The other message was from one of my teachers, the always insightful and entertaining Pat Fraley. Whenever I receive the same message from 2 sources who did not collaborate with each other, I know it is a road sign from the Universe to PAY ATTENTION! Pat sent a link to his latest free .MP3 lesson titled “A Bumper Crop”, which in many ways echoes the trends outlined in David’s report. In these days where financial bail-outs are the news topics every day, a voice talent might think that opportunities are shrinking. In his usual delightful manner, Pat discusses how companies react in slower economic times and offers direction and hope to voice talent for the coming year.
The final idea for your road map is to create your own work. I have previously written about the benefits of making your own work, especially if you are in between paid gigs. Another road sign that I saw just this week was contained in Bonnie Gillespie’s column The Actors Voice: Social Networking and Acting.

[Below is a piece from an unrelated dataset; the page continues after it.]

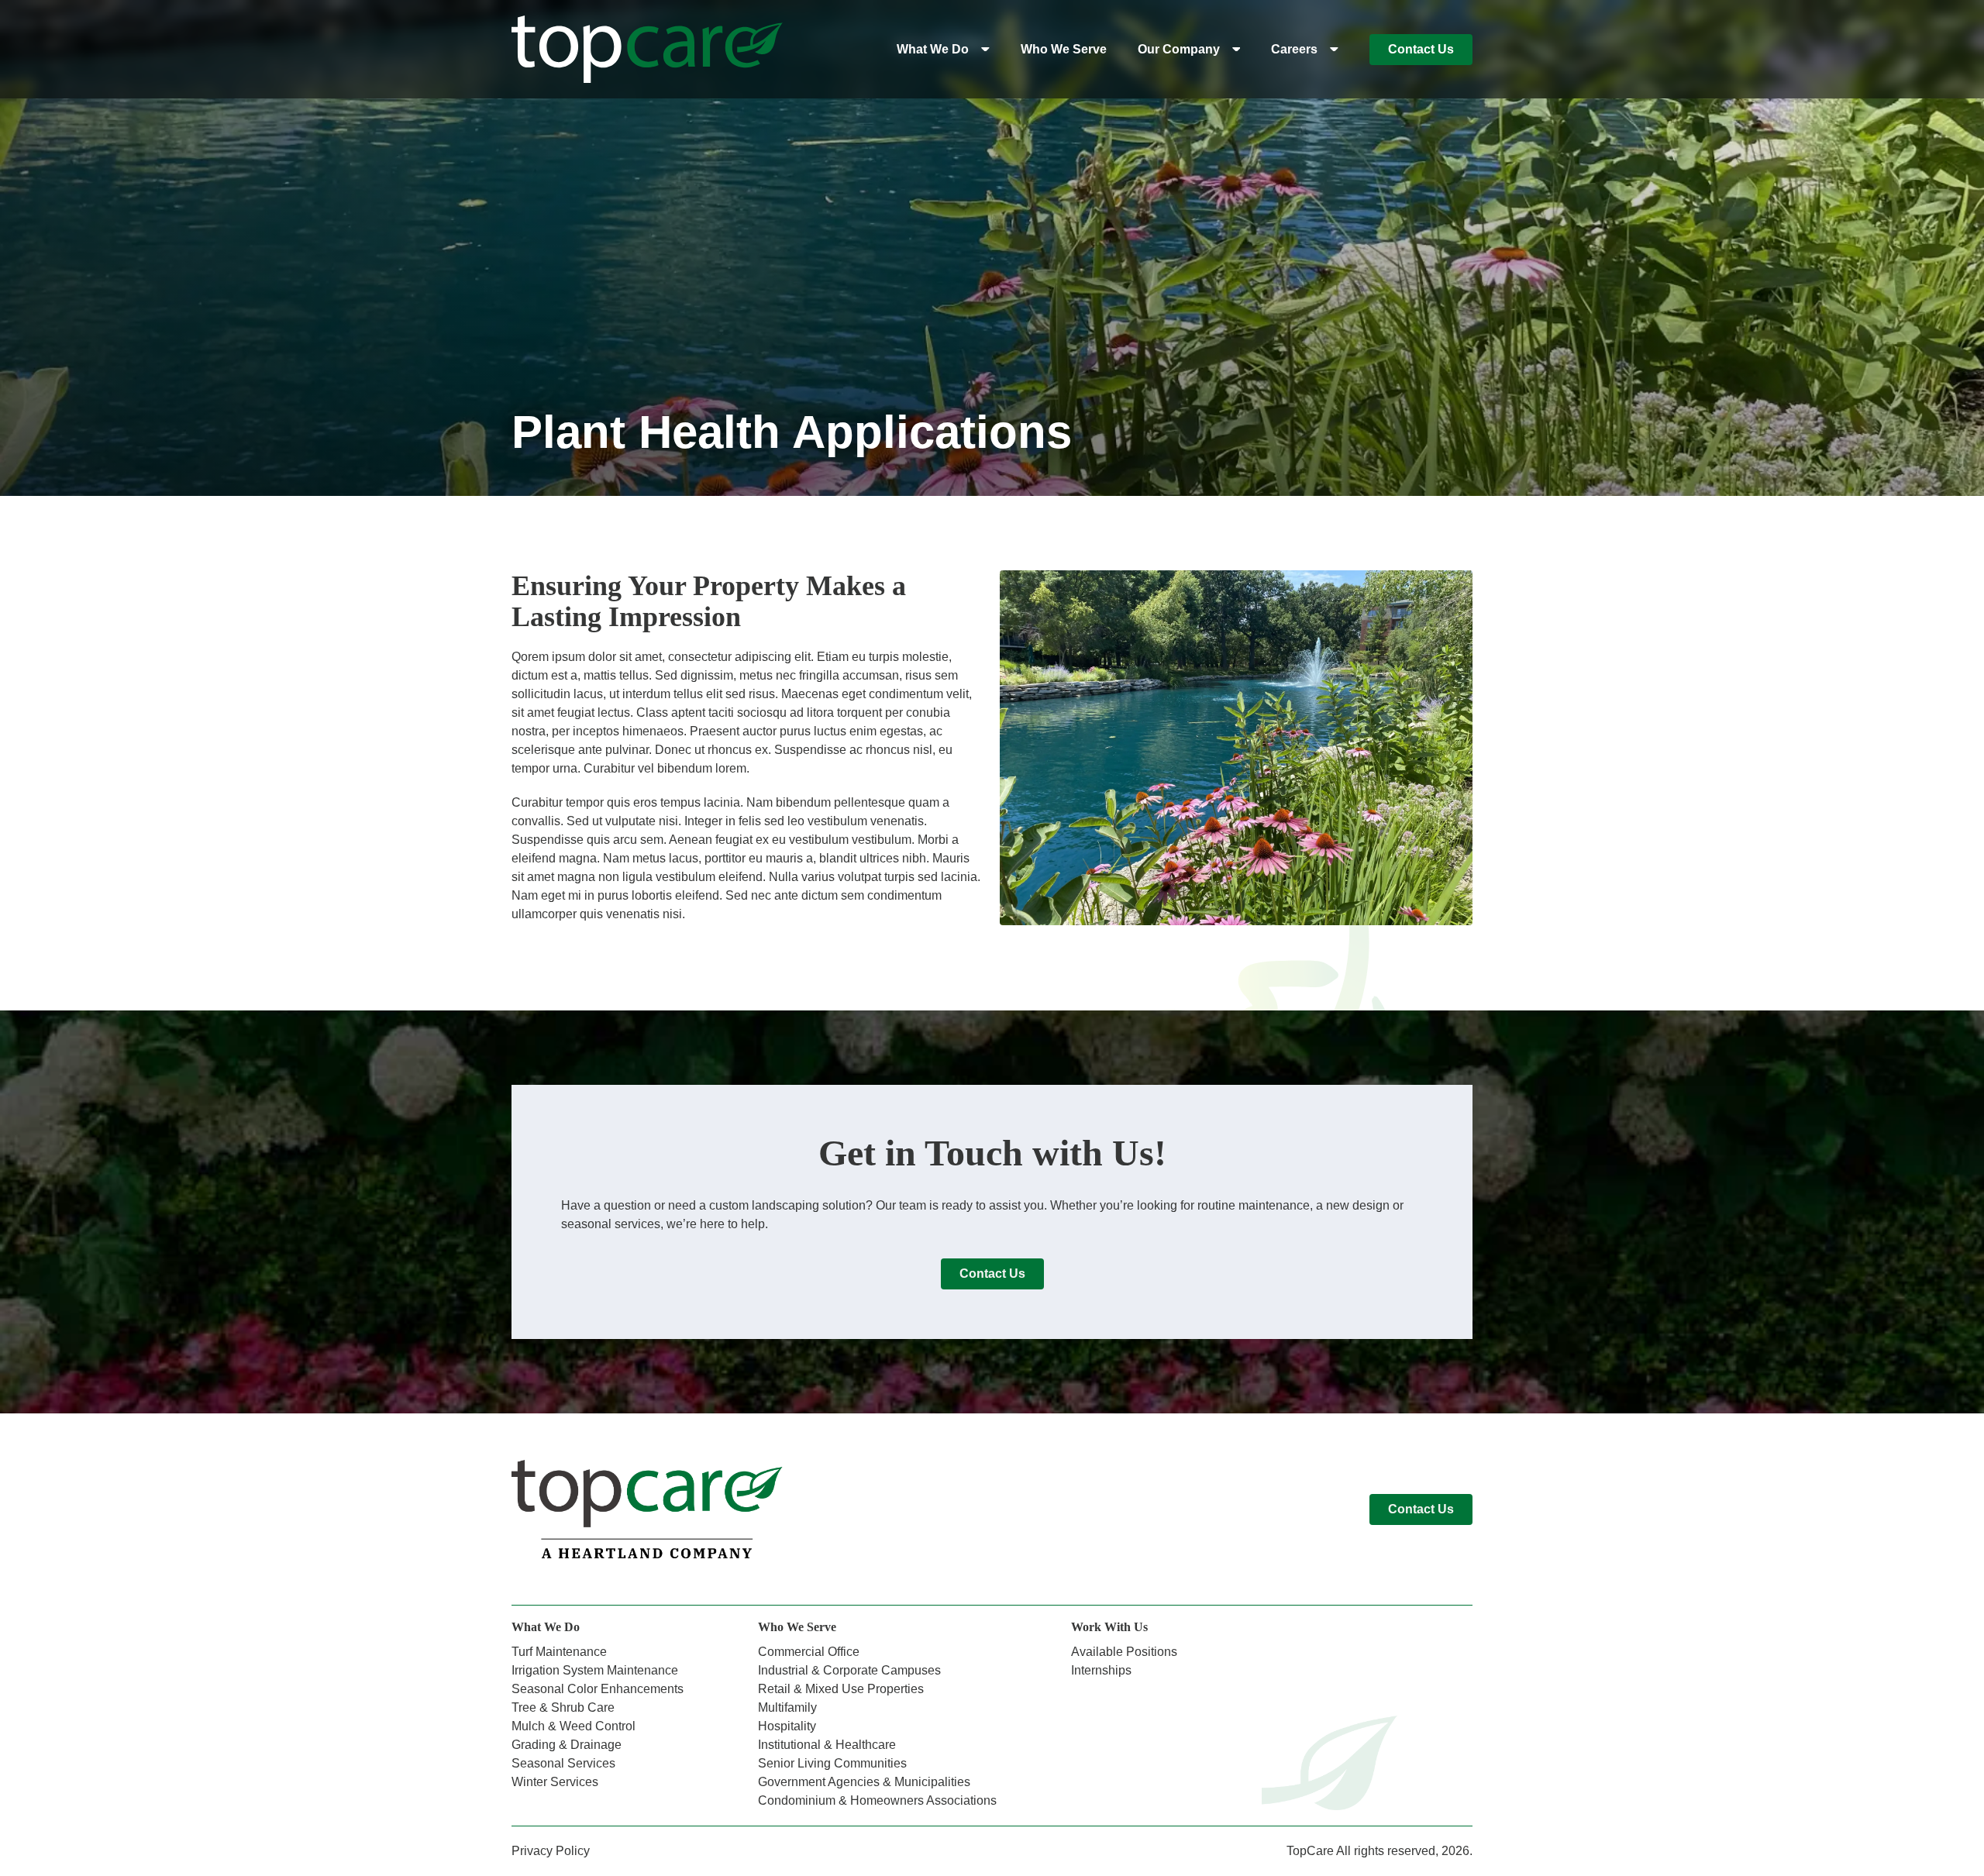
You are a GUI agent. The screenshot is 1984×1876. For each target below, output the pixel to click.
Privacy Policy (551, 1850)
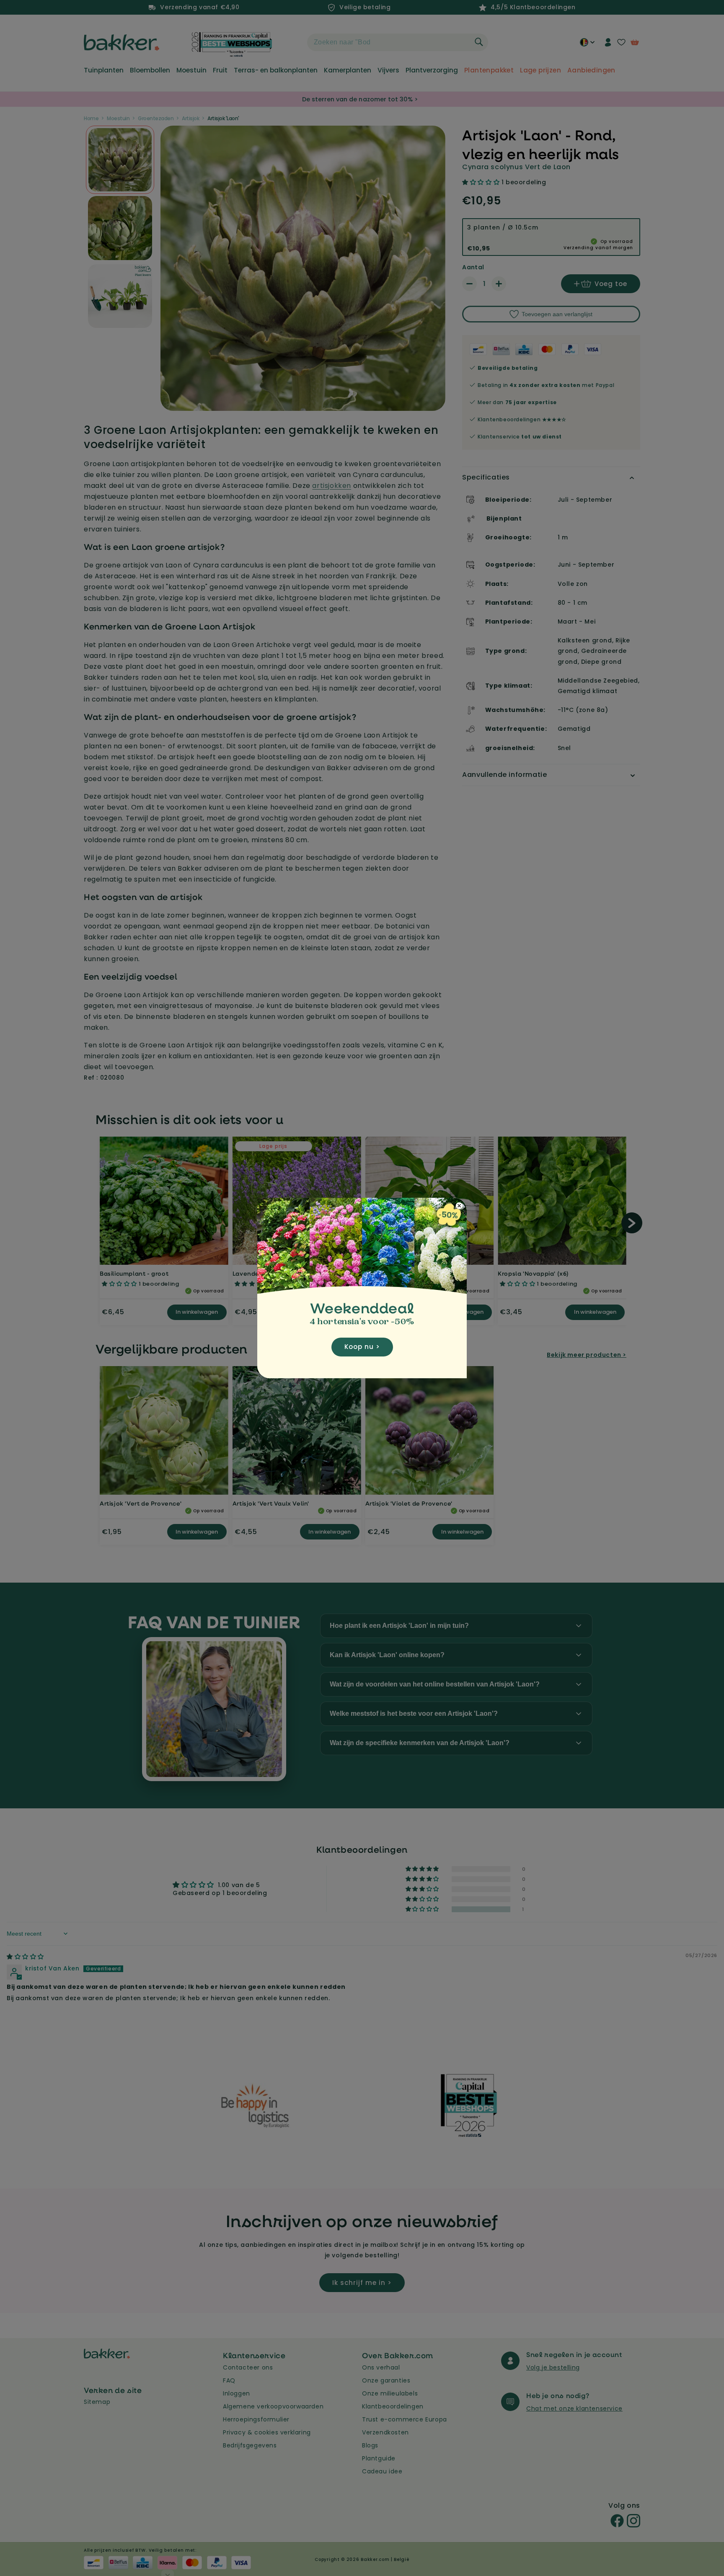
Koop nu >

The essay is a brilliant analysis of an actor’s (yes, including voice actors) effective use of social networking platforms in establishing and maintaining a professional brand. I highly recommend that you read it and apply her guidelines.
In that article are some links to her previous columns about the power producing your own work and the new business model in the entertainment industry. Bonnie’s final sentences in her current column encourage us all to put our voice out there so that prospective clients can hear us.
So, armed with your mission statement, some solid industry research and your commitment to create your own work, you are well on the way to success as a voice actor in 2009 and beyond!